Sur ce volume européen, la France compte pour 75 000 tonnes. « L’export vers la Russie est absolument indispensable », assure Paul Rouche, directeur du SNIV (syndicat national des industries de la viande). « Nous leur vendons essentiellement des abats et des produits gras que nous avons du mal à placer ailleurs. Ces produits sont valorisés à 1,30 €/kilo à l’export vers ce pays. Dans l’UE, ces mêmes produits valent 15 à 20 centimes du kilo ». Dans l’immédiat, les viandes sont stockées. « Les frigos sont pleins en Bretagne. Il va falloir que la situation se débloque rapidement, sinon les prix ne tiendront pas longtemps ». Ils se sont encore relativement maintenus en raison de la baisse globale de l’offre en Europe (- 4 % d’abattages en Allemagne, au Danemark et aux Pays-Bas, depuis le 1er janvier). Cette situation ne durera pas si les Russes ne rouvrent pas leurs frontières. Les discussions bilatérales qui pourraient soulager certains pays membres sont problématiques. « La Russie est le seul pays importateur qui exige un certificat communautaire. Les autres demandent des certificats nationaux. L’Union Européenne continue de discuter et voudrait un accord global ».

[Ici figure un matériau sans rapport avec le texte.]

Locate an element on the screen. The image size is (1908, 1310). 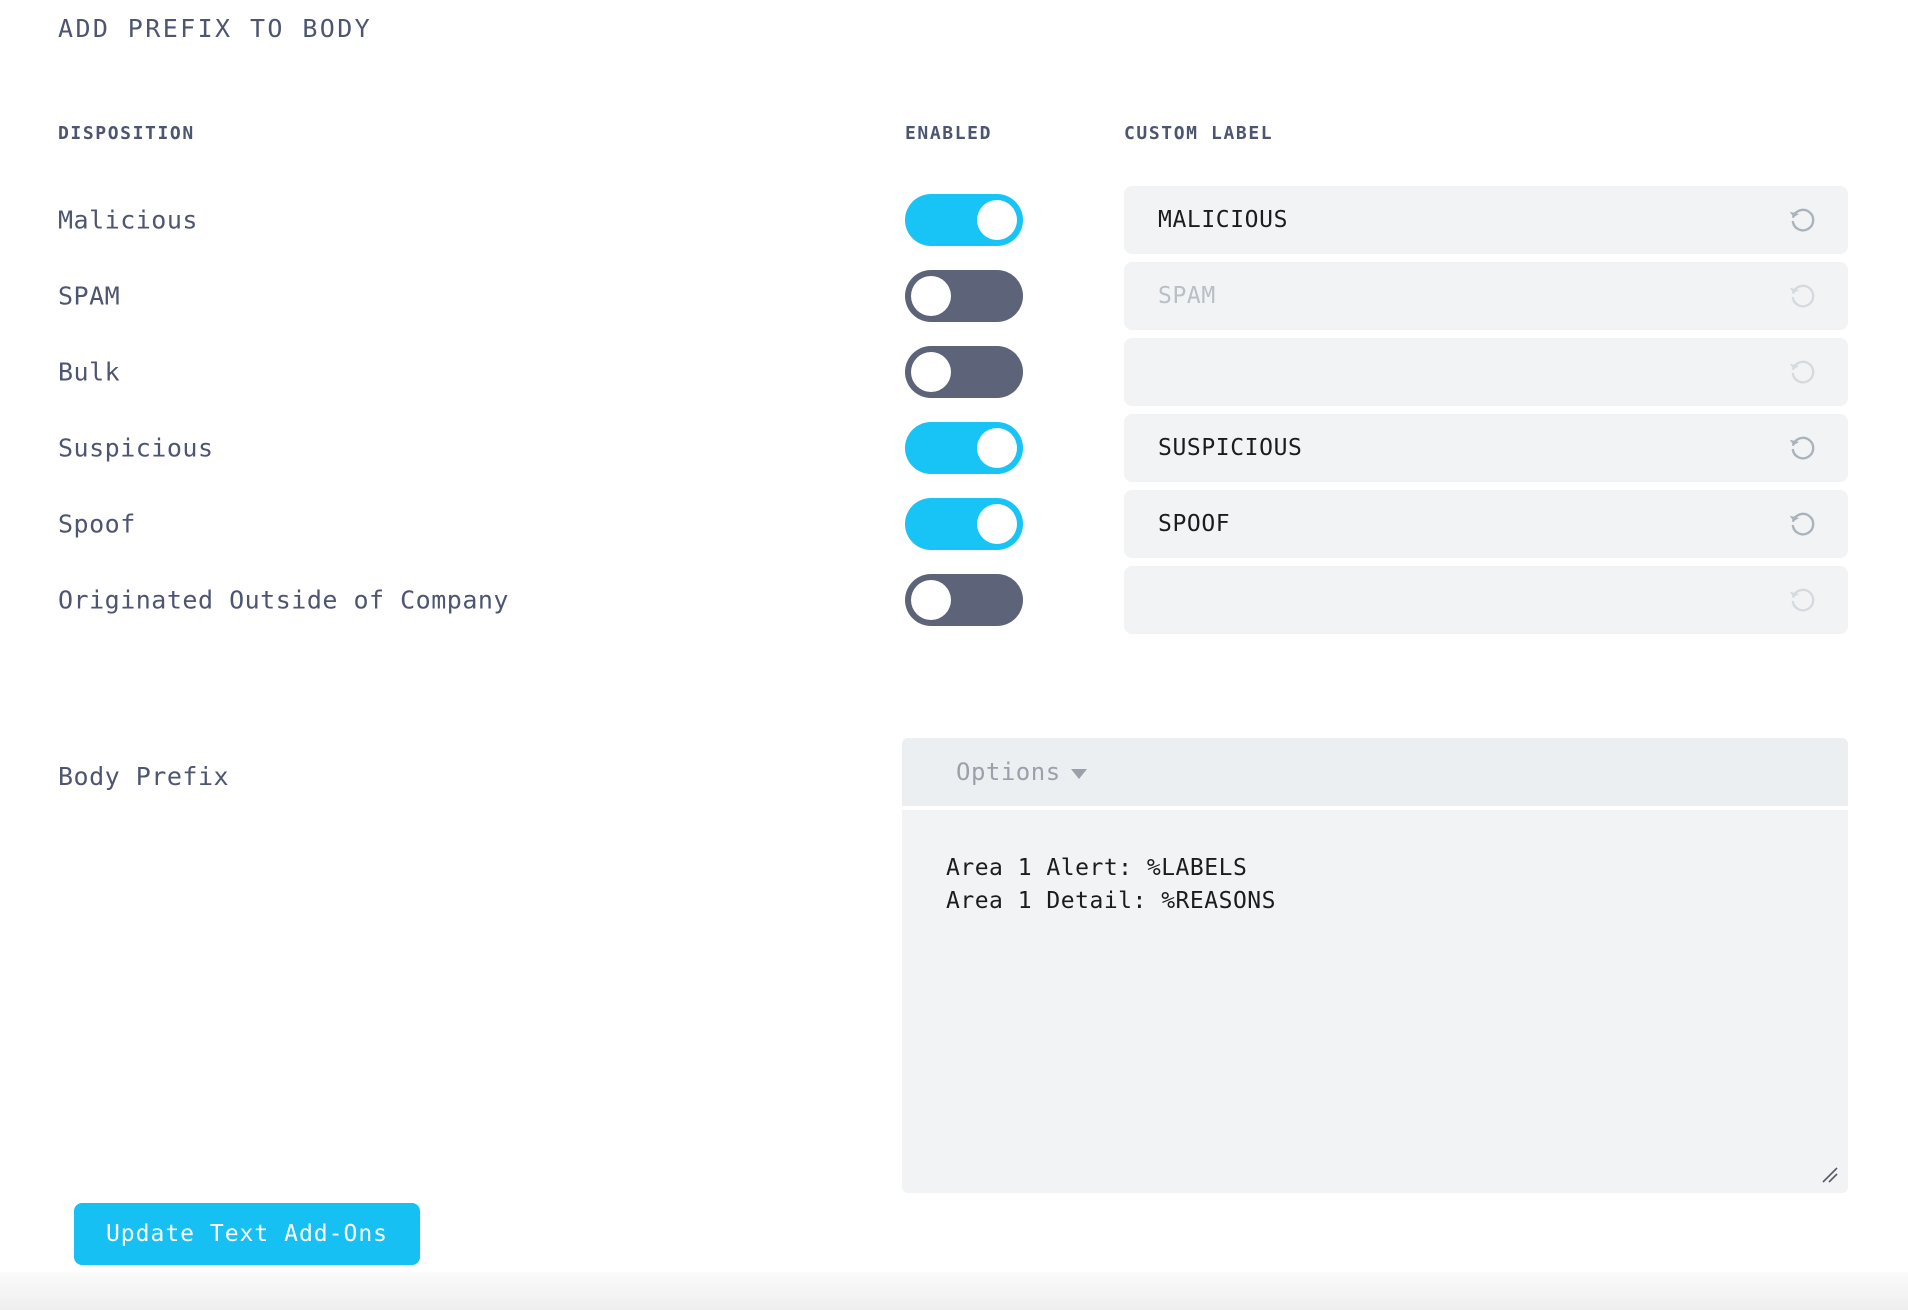
column-header-enabled: ENABLED is located at coordinates (949, 134).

Le cochon brésilien en profite

La Commission européenne pense que les Russes ne pourront pas longtemps se passer des viandes de l’UE. Depuis lundi dernier, Moscou vient d’autoriser les viandes en provenance du Brésil. « A partir du mois de mars, cette autorisation sera totale ». Le marché perdu au profit des brésiliens sera difficile à reconquérir. « Aujourd’hui, les Russes se reportent sur des importations de poulet, de dinde… Mais le Brésil, avec 130 000 tonnes de porc écoulées en Russie par an, n’a pas les moyens de compenser l’absence de la viande européenne », relativise Jean-Pierre Joly, directeur du MPB (marché du porc breton). « L’embargo a débuté deux jours après un sommet Russie-Europe qui s’était mal passé. Il faut trouver une solution politique car cette situation ne peut pas durer trois mois.  Y aller seul ou attendre l’Europe ? Le ballet des Etats membres a déjà commencé à Moscou pour des négociations bilatérales. »

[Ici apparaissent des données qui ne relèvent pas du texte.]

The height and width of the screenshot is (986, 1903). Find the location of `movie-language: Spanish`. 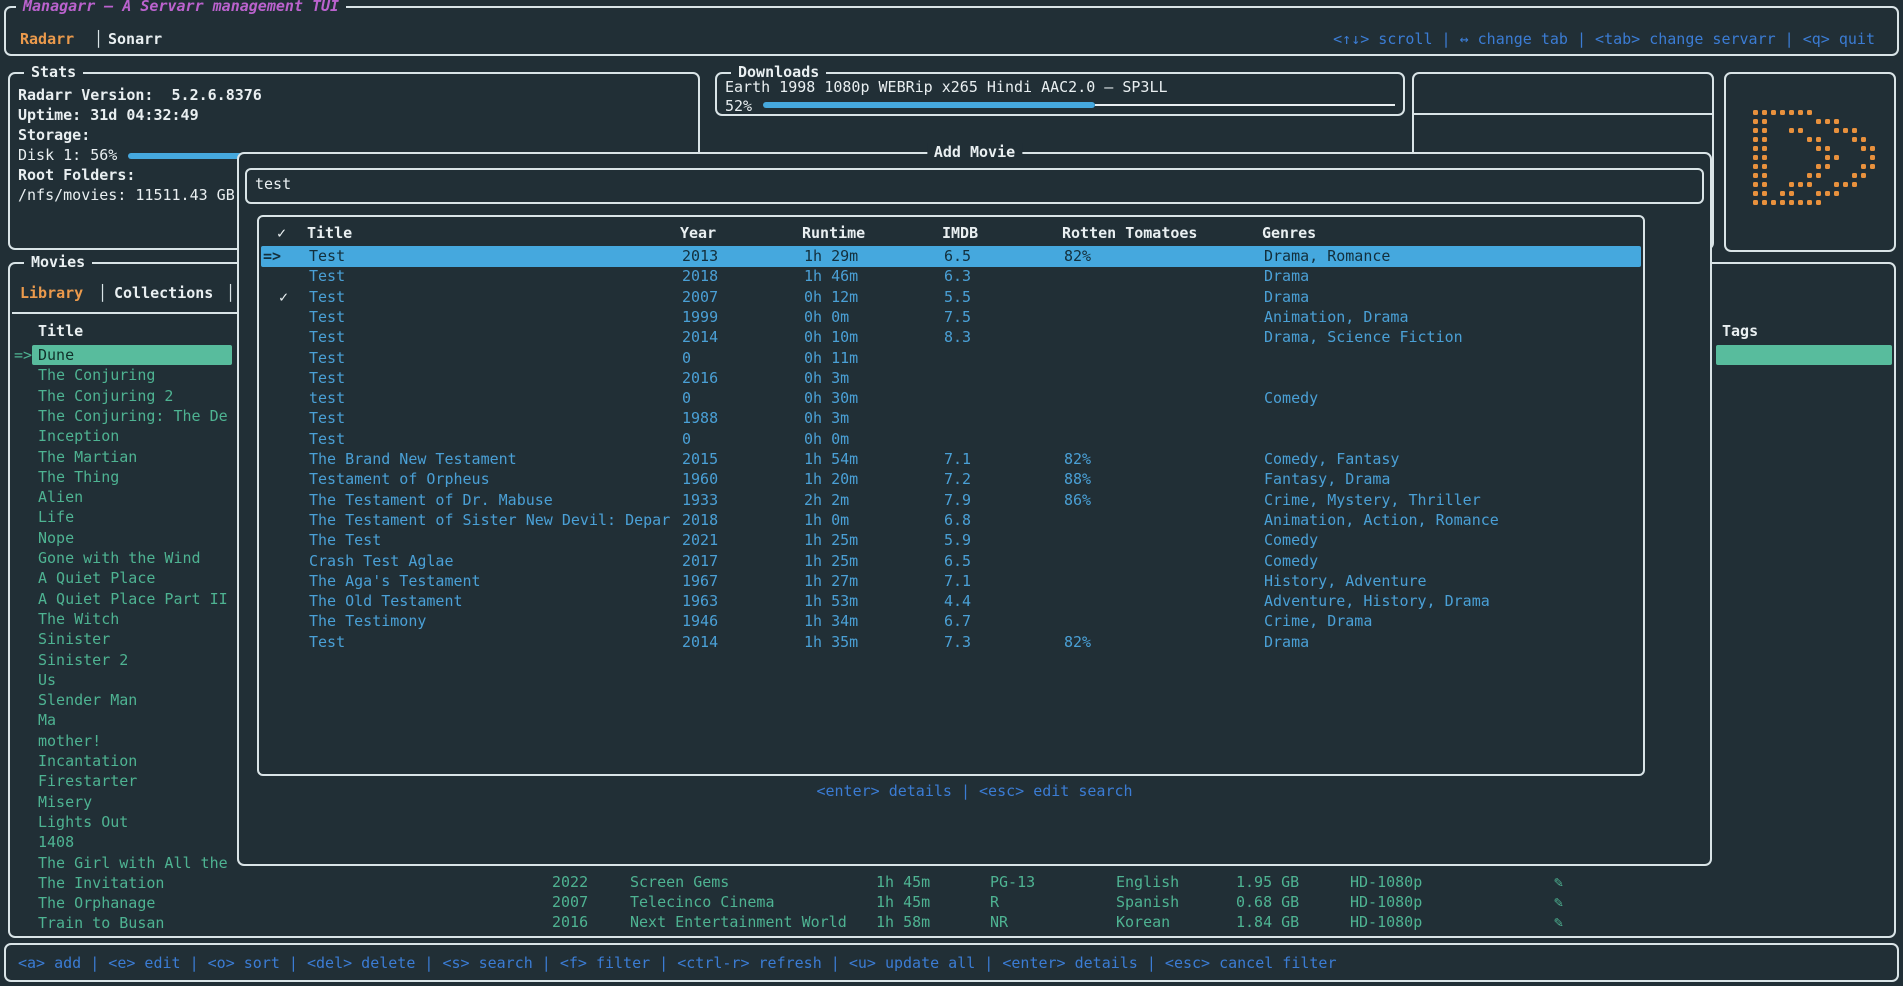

L’Asie, débouché essentiel

La Russie ne constituera pas très longtemps un eldorado pour la viande de porc mondiale. Les autorités tentent de combler chaque année un peu plus le déficit en encourageant la production. Le pays espère devenir autosuffisant en viande de porc vers 2020. Le temps, pour les opérateurs, de trouver d’autres débouchés encore plus à l’Est. Ils ne font pas défaut. Singapour (5,3 millions d’habitants) a été contrainte de doubler ses importations de viande de porc ces dix dernières années. La Corée du Sud a également un déficit structurel fort depuis 2000. Malgré des efforts importants de modernisation de l’élevage, la production porcine stagne. Les importations (500 000 tonnes) représentent désormais un tiers des besoins. Depuis de nombreuses années, le Japon est dépendant de ses importations pour nourrir sa population. La moitié de sa consommation de viande de porc est importée d’Amérique et d’Europe. L’archipel est le second acheteur mondial en volume (1,2 millions de tonnes), mais de loin le premier en valeur. La demande porte sur des produits de haute qualité, vendus en moyenne trois plus chers au kilo que ceux exportés sur la Chine, premier acheteur en volume. Bernard Laurent

L’avis de Frédéric cado, Jestin Viandes

Nous avons, depuis quelques années, diversifié nos débouchés pour éviter les problèmes de fermeture des frontières. Le marché russe ne représente que 7 % de notre chiffre d’affaires, toutes viandes confondues. L’Afrique représente 30 %, avec beaucoup de viande de volaille mais aussi du porc dans les pays de l’Ouest. L’Asie compte pour 20 % de notre chiffre d’affaires. Le marché russe était un marché stable et porteur qui soutenait les prix. Mais c’est un marché qui a  tendance à se politiser. Les problèmes qui aboutissent à la fermeture des frontières n’ont rien à voir avec le sanitaire ou l’alimentaire. Actuellement, tous les opérateurs se tournent vers les mêmes marchés pour compenser. La concurrence est exacerbée.